## MATERIAL FOR THE TASK
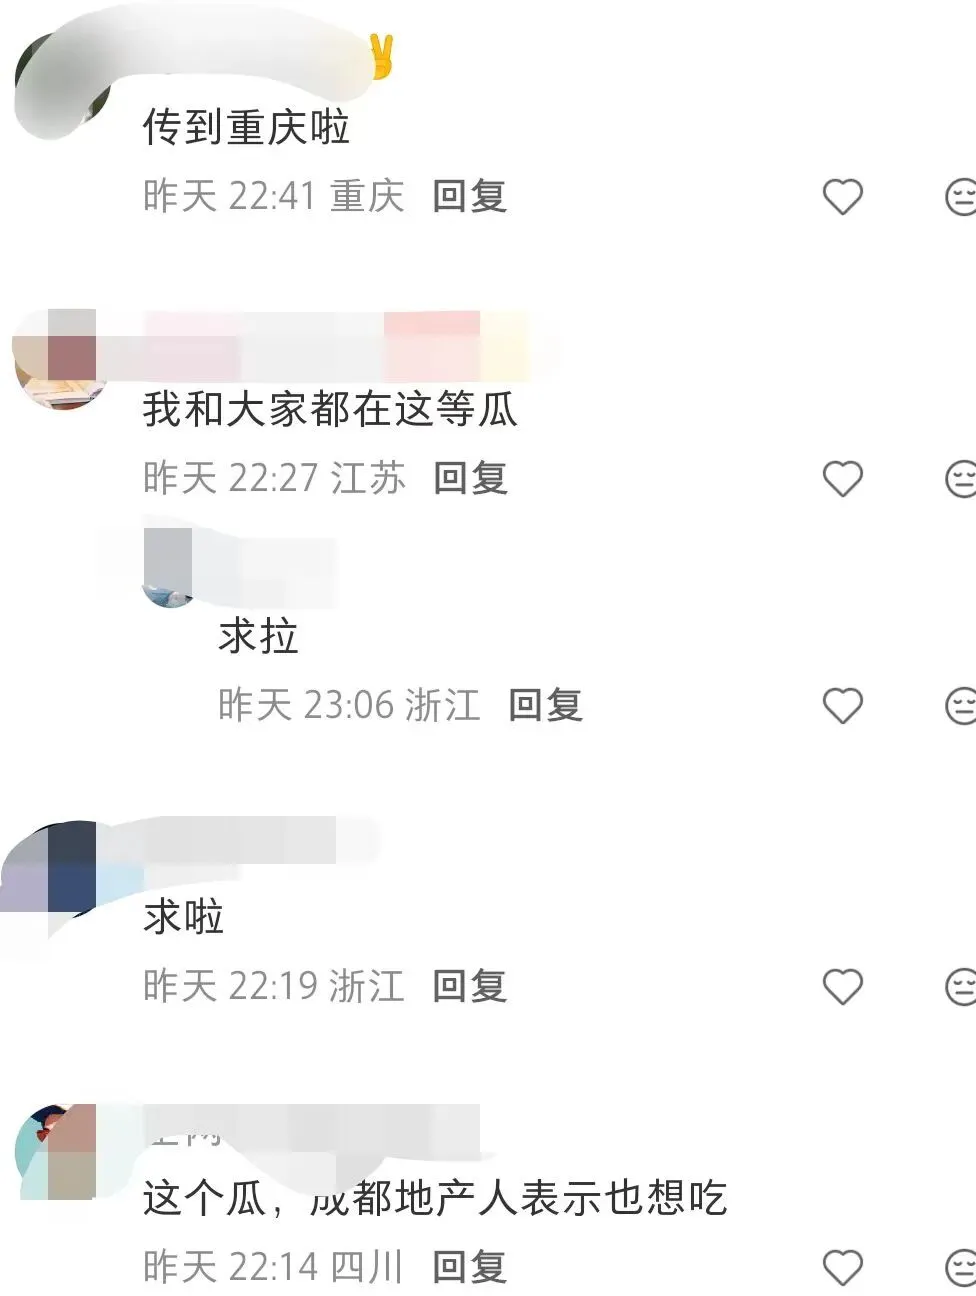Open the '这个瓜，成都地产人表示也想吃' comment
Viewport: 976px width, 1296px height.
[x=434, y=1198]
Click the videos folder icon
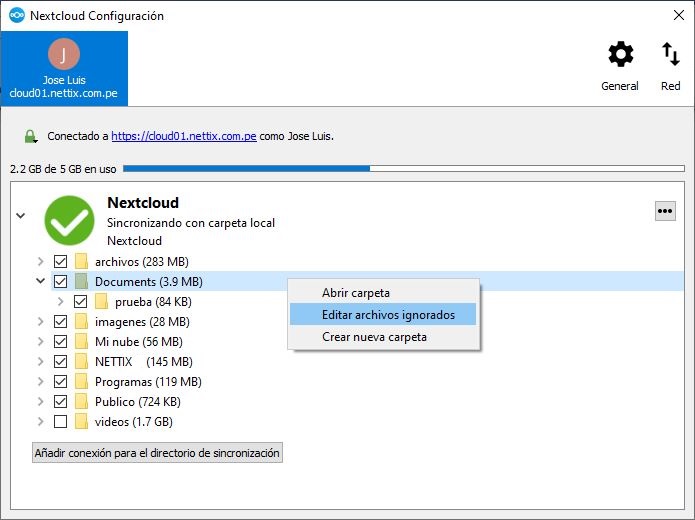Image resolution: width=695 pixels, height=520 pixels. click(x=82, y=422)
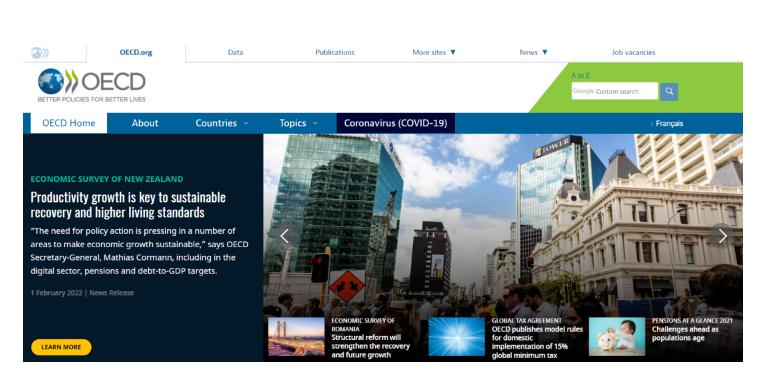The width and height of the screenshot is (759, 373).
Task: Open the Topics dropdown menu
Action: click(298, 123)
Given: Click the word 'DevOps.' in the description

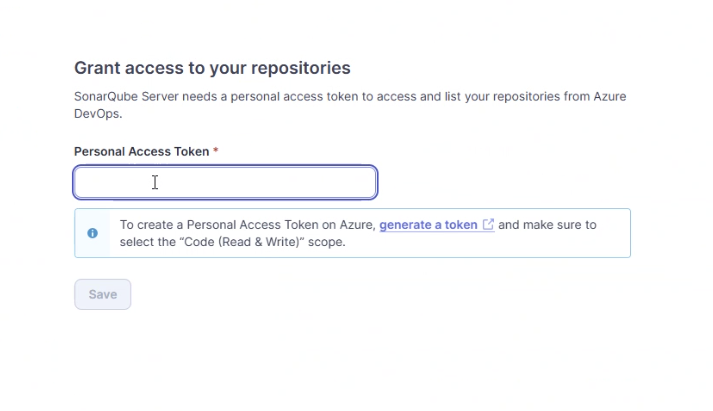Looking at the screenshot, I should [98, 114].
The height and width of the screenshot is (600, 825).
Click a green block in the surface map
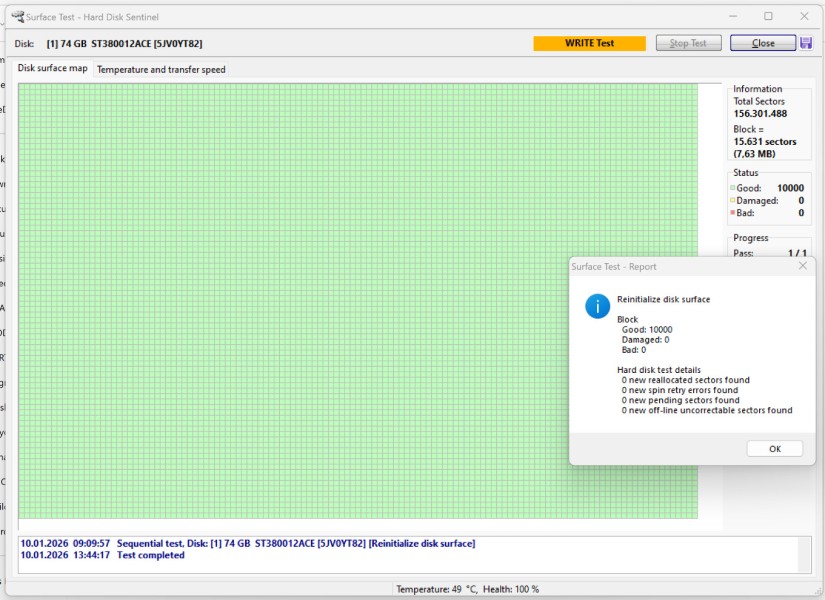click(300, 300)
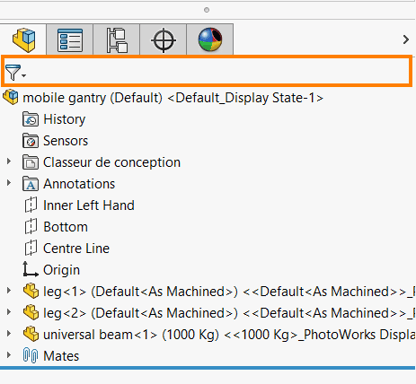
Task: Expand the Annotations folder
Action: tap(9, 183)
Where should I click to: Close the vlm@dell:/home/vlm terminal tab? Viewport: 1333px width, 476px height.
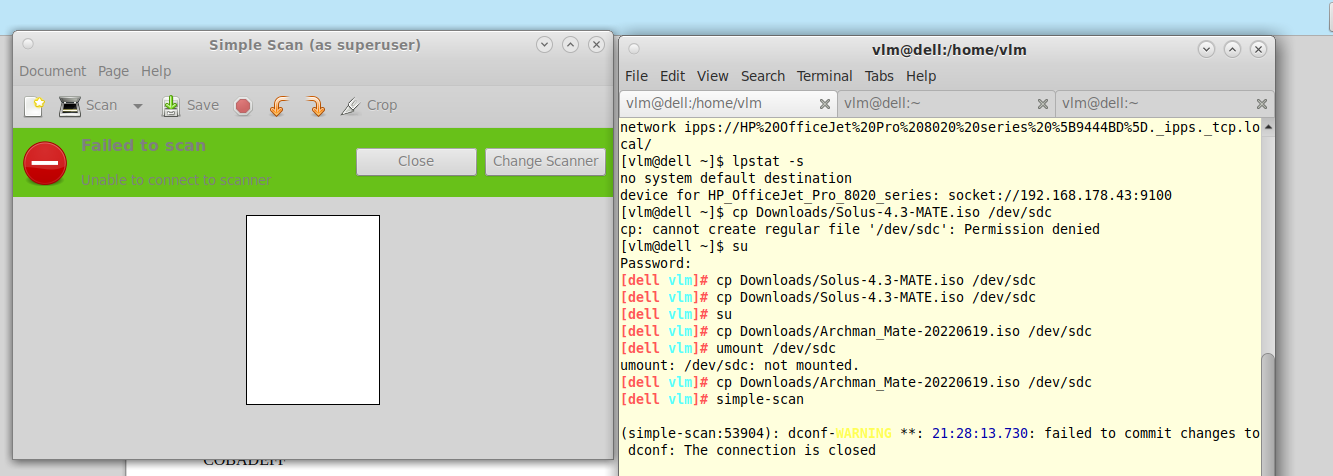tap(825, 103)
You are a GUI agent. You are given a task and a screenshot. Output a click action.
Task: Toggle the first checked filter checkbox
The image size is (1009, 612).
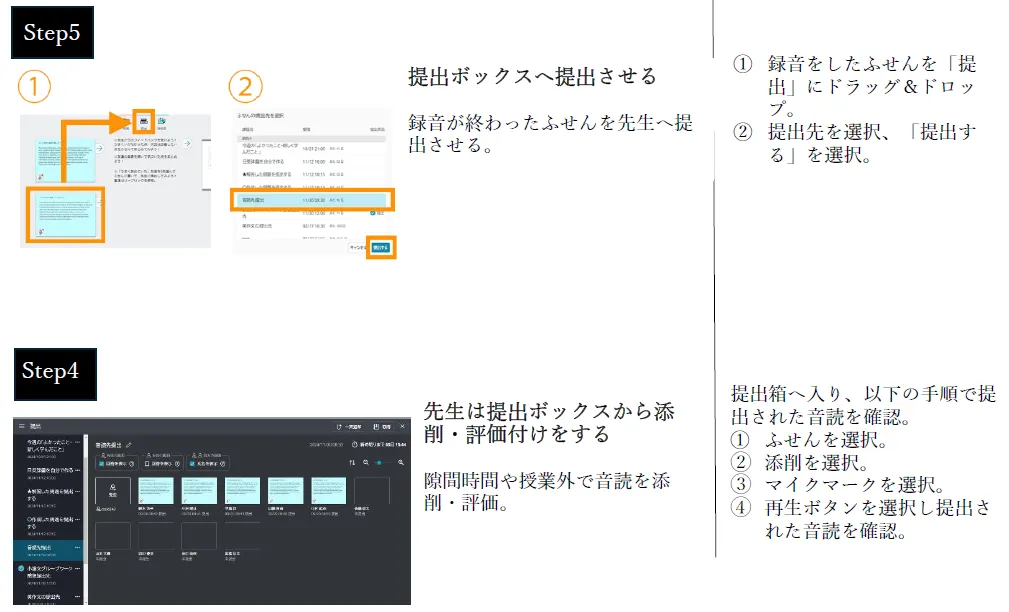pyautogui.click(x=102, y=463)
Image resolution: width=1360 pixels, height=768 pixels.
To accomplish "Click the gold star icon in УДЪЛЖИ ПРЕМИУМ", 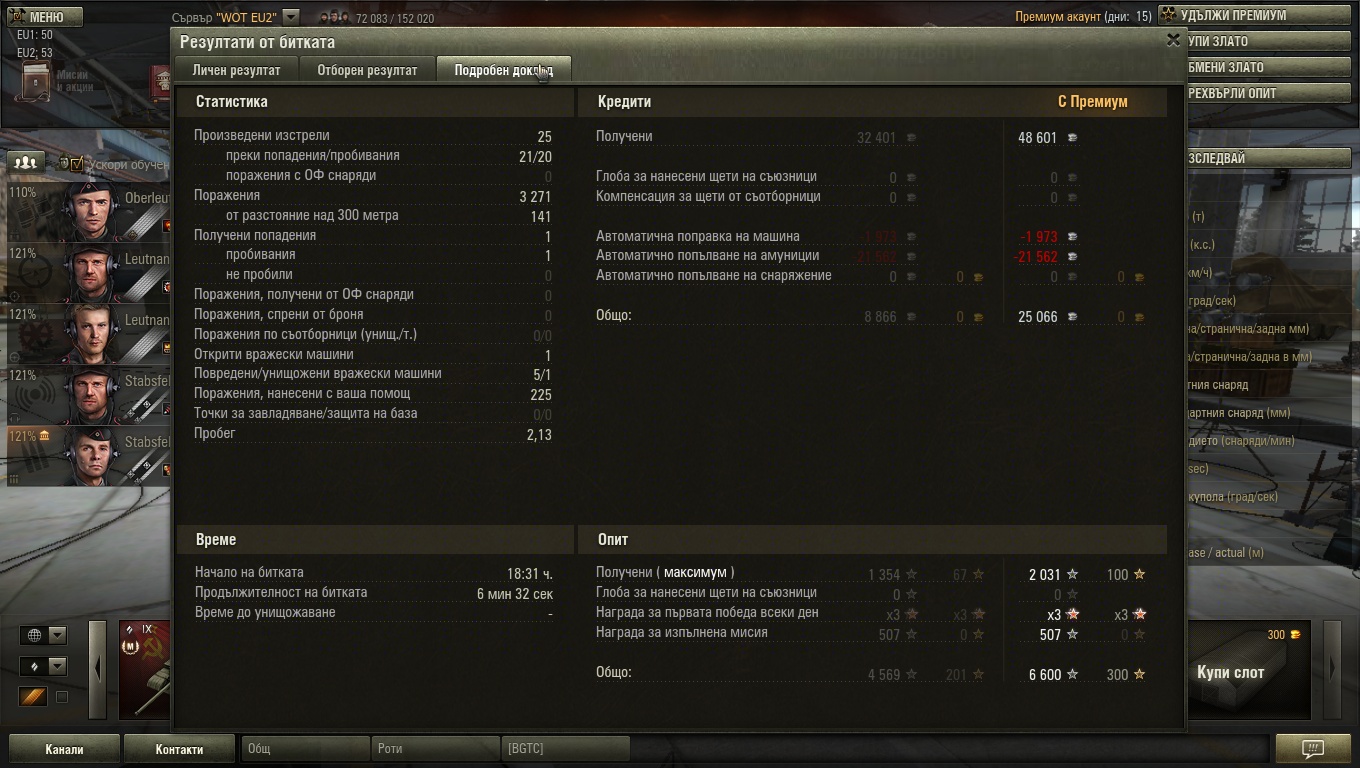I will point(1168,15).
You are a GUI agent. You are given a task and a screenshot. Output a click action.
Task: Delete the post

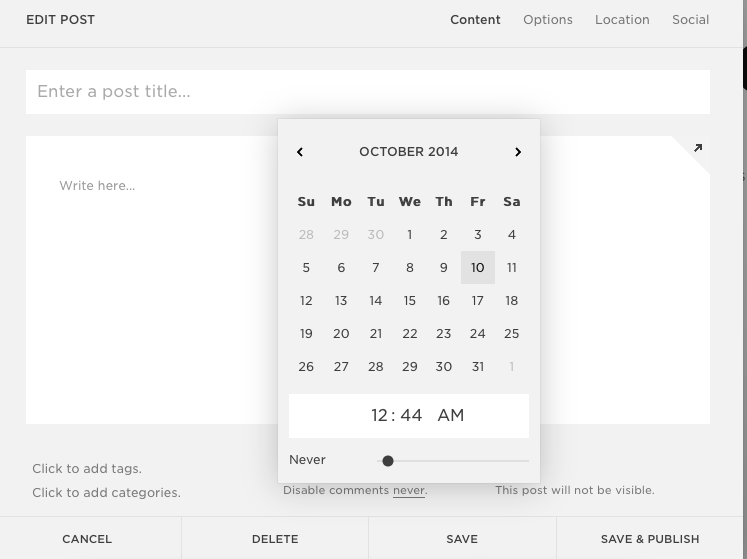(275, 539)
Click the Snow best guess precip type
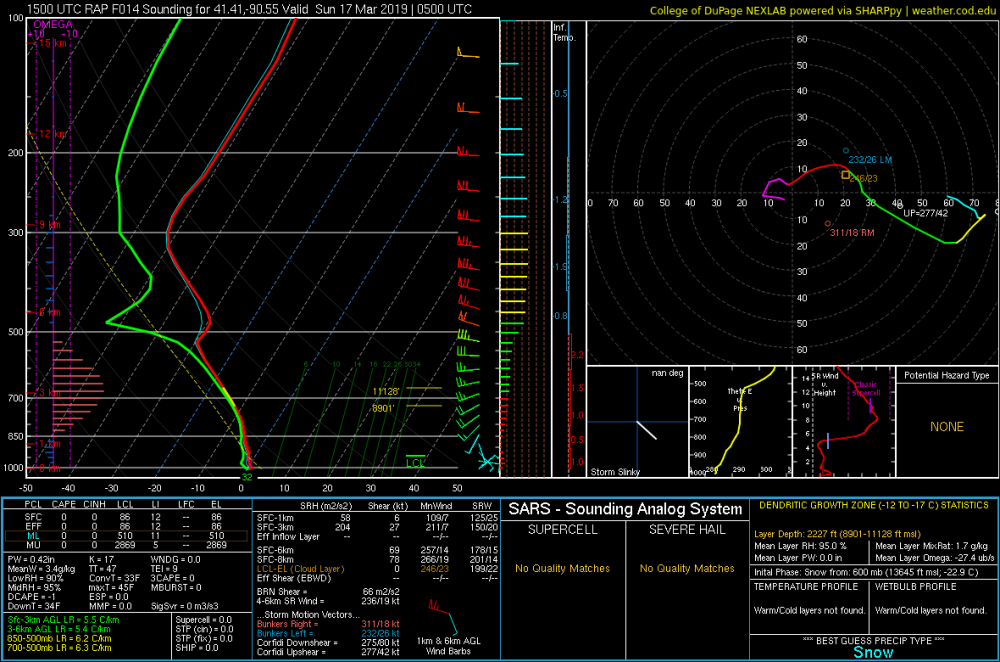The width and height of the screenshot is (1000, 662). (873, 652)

## YOUR GOAL
When you reach the line containing "Click the videos folder icon" in the entries above, begin restating word for word, and stop once the line containing "Image resolution: width=1360" has been given. Omit the pictures.

## OUTPUT FOR THIS TASK
Click the videos folder icon
Image resolution: width=695 pixels, height=520 pixels. click(x=82, y=422)
The width and height of the screenshot is (759, 373).
Task: Open the Topics dropdown menu
Action: click(298, 123)
Given: Click the word 'DevOps.' in the description

Looking at the screenshot, I should [98, 114].
The height and width of the screenshot is (600, 825).
Click a green block in the surface map
click(300, 300)
Task: Expand the Annotations folder
Action: tap(9, 183)
Where should I click to: Close the vlm@dell:/home/vlm terminal tab? Viewport: 1333px width, 476px height.
tap(825, 103)
You are a GUI agent. You are given a task and a screenshot. Output a click action.
Task: Toggle the first checked filter checkbox
The image size is (1009, 612).
pyautogui.click(x=102, y=463)
Image resolution: width=1360 pixels, height=768 pixels.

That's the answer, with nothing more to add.